[Exercise 1]:
Answer these questions using the crossword notes.
(a) What does TA stand for in the note on TANGENT?
(b) What is a COT, according to the note on COTERIE?
(c) Which answers did the writer of the third comment have to check afterwards?
[Exercise 2]:
Quote the crossword notes word for word, starting with "3. 20-ish minutes" and going on through "so no complaints.".

[Text provided]:
— Begin —
22 LEVIATHAN – LEVI-AT-HAN(d); LEVI=3rd son of Jacob
23 JUROR – cryptic definition reference jury box or witness box
24 YONKS – Yonkers losing “er”; NY is the state here; YONKS is slang for a long time
25 NUTRITION – NUT-RITION; Hazel=NUT; allowance=ration and then replace “a” with “i”
26 BETRAY – BE TRAY; more humour
27 COTERIE – COT-ERIE; a COT is a shelter for doves or sheep
 
Down
1 SILICONE,VALLEY – SILI-CONV(ALL)EY; high tec area south of San Francisco
2 TANGENT – TA-N-GENT; TA=Territorial Army; a line that just touches a curve
4 GATEPOST – reference silly saying “between you, me and the gatepost”
5 CORRIE – two meanings; slang for TV soap CORONATION STREET, the opiate from the north and a Scots cirque or cwm
6 TASMANIAN – T-A-S(MAN)IAN
7 EMINENT – E-MINE-N(o)T
10 ZERO,TOLERANCE – cipher=ZERO + (clear note)*; the Rudy Giuliani treatment
14 CANVASSER – cryptic definition; standing=standing for a parliamentary seat
16 PHONETIC – (poet in + c(zec)h)*; hands up those who looked for the name of a poet within CH
18 REVENUE – R(EVEN)UE
20 FARRIER – F-(h)ARRIER; F=following; a harrier is a runner who today comes from London’s ‘oxton area
21 WHINNY – WH-INN-Y; watering hole is slang for a pub
23 JOIST – JO-(l)IST

16 comments on “Times 23906 A Weatherfield Setting”

  1. I agree with Jimbo that this was quite difficuilt in places, but I made steady progress and never at any point felt really stuck. I wasted time at the end trying to reason that a furrier might well make shoes, perhaps slippers, on occasion (f + (h)urrier – geddit?) before spotting the more satisfactory and correct answer.
  2. 6:17 for this – steamed through three corners, then needed a couple of minutes to sort out the SE – 23/25/27 and 16/23/20. I think I was helped by some standard xwd vocab – TANGENT, INAPT, EMINENT, LEVIATHAN, REVENUE and COTERIE all feel like frequent visitors to the grid.

    For 1A I also wondered about “setting” and game, but now see what I needed to think: if there are dogs called setters, they must set, just as pointers point and retrievers retrieve, and it almost certainly has something to do with hunting.

  3. 20-ish minutes (I forgot when I started – memory of a goldfish). Some tricksy clues and a few answers that I had to check afterwards – NOTECASE, SPITZ, LANCASTER, ZERO (as ‘cipher) – but they were just gaps in my knowledge, so no complaints.
— End —
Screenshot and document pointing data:
— Begin —
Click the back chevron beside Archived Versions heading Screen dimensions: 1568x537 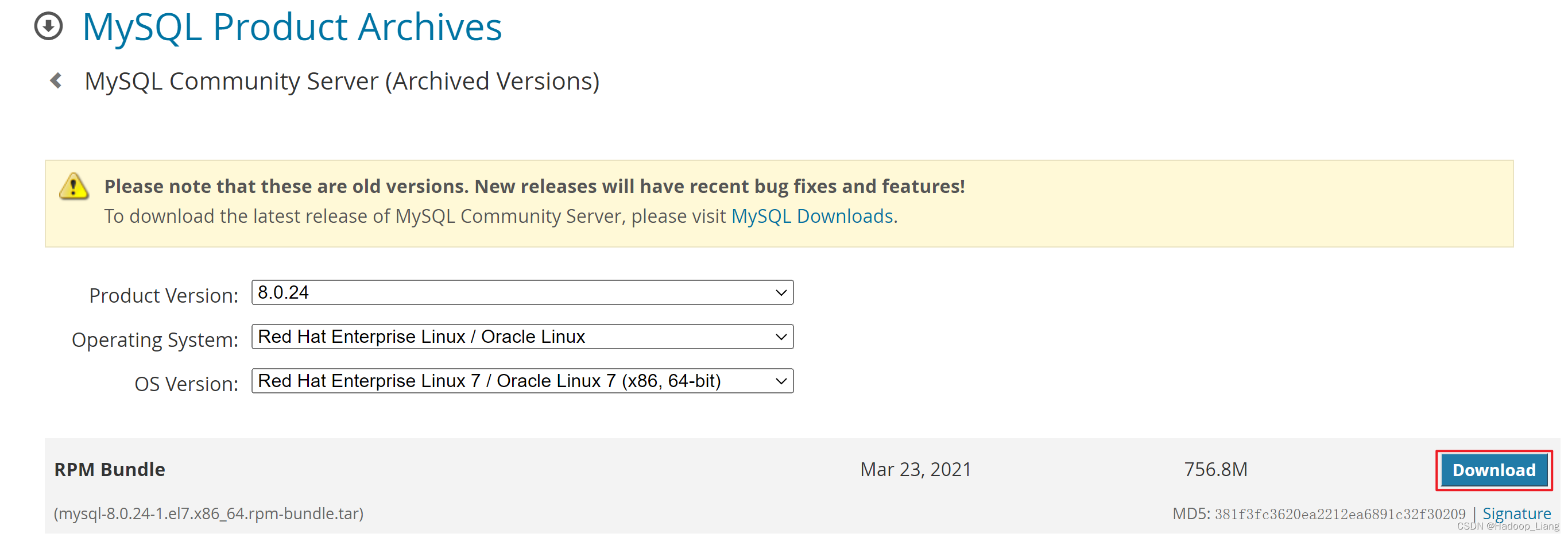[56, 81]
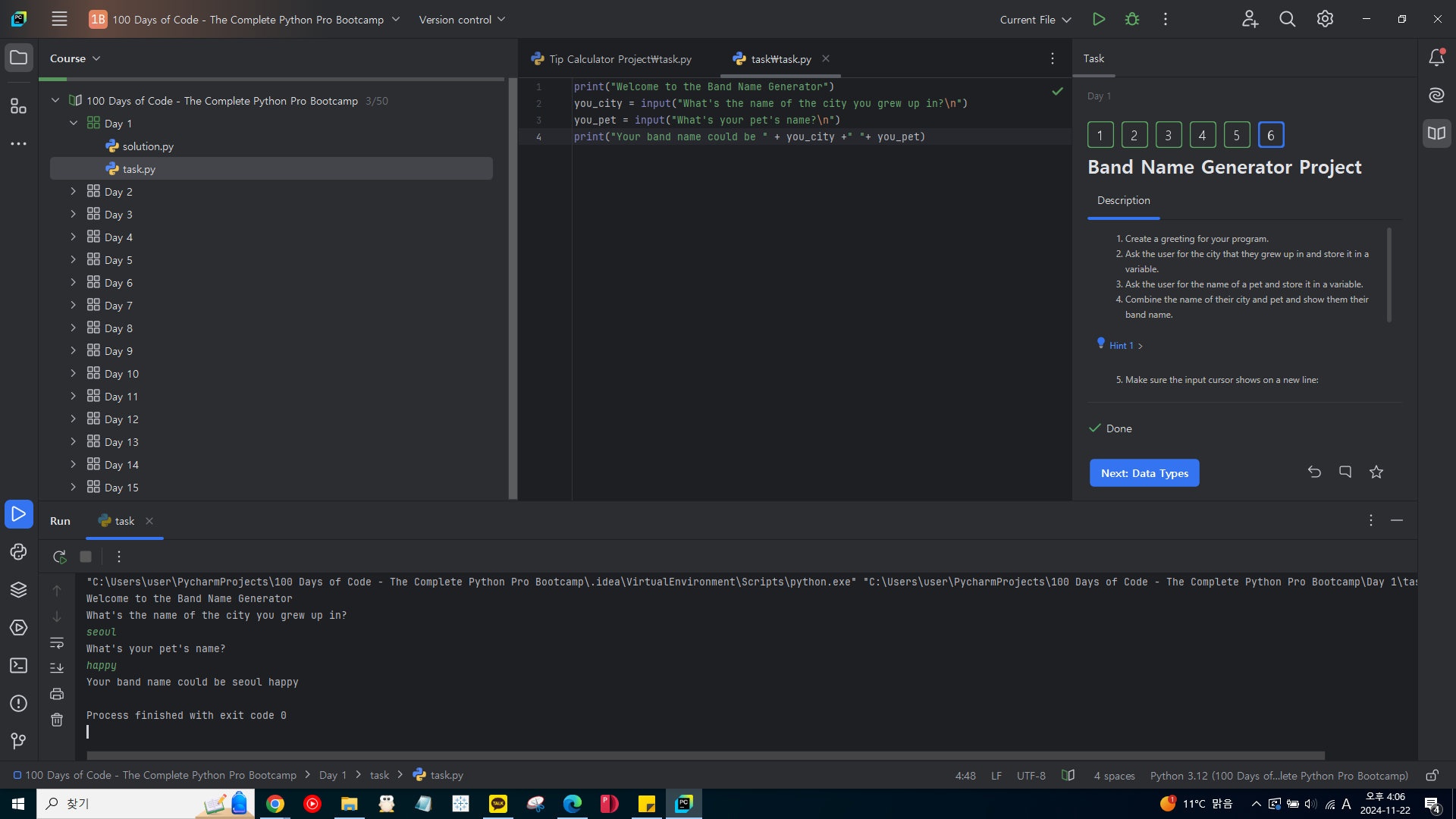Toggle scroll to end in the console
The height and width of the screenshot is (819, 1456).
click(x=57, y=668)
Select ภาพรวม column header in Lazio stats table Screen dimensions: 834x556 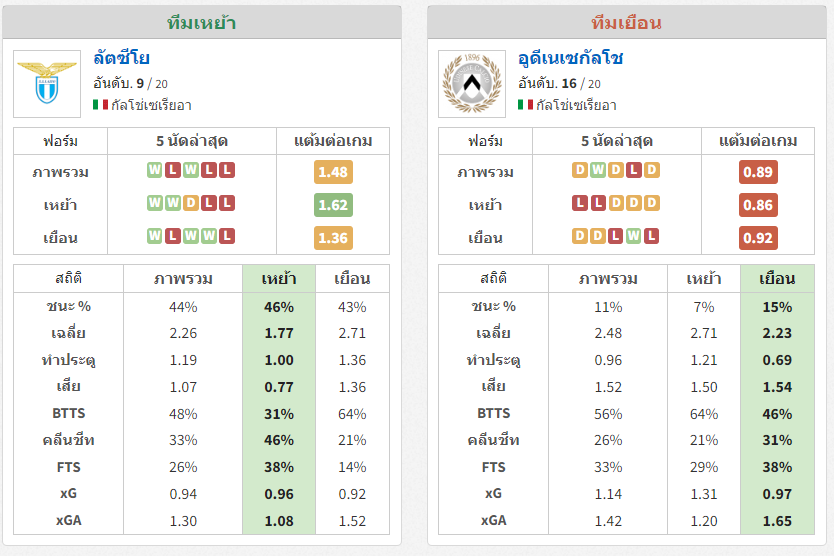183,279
— End —
[Exercise output 1]:
(a) Territorial Army
(b) A shelter for doves or sheep
(c) NOTECASE, SPITZ, LANCASTER and ZERO (as "cipher")

[Exercise output 2]:
3. 20-ish minutes (I forgot when I started – memory of a goldfish). Some tricksy clues and a few answers that I had to check afterwards – NOTECASE, SPITZ, LANCASTER, ZERO (as ‘cipher) – but they were just gaps in my knowledge, so no complaints.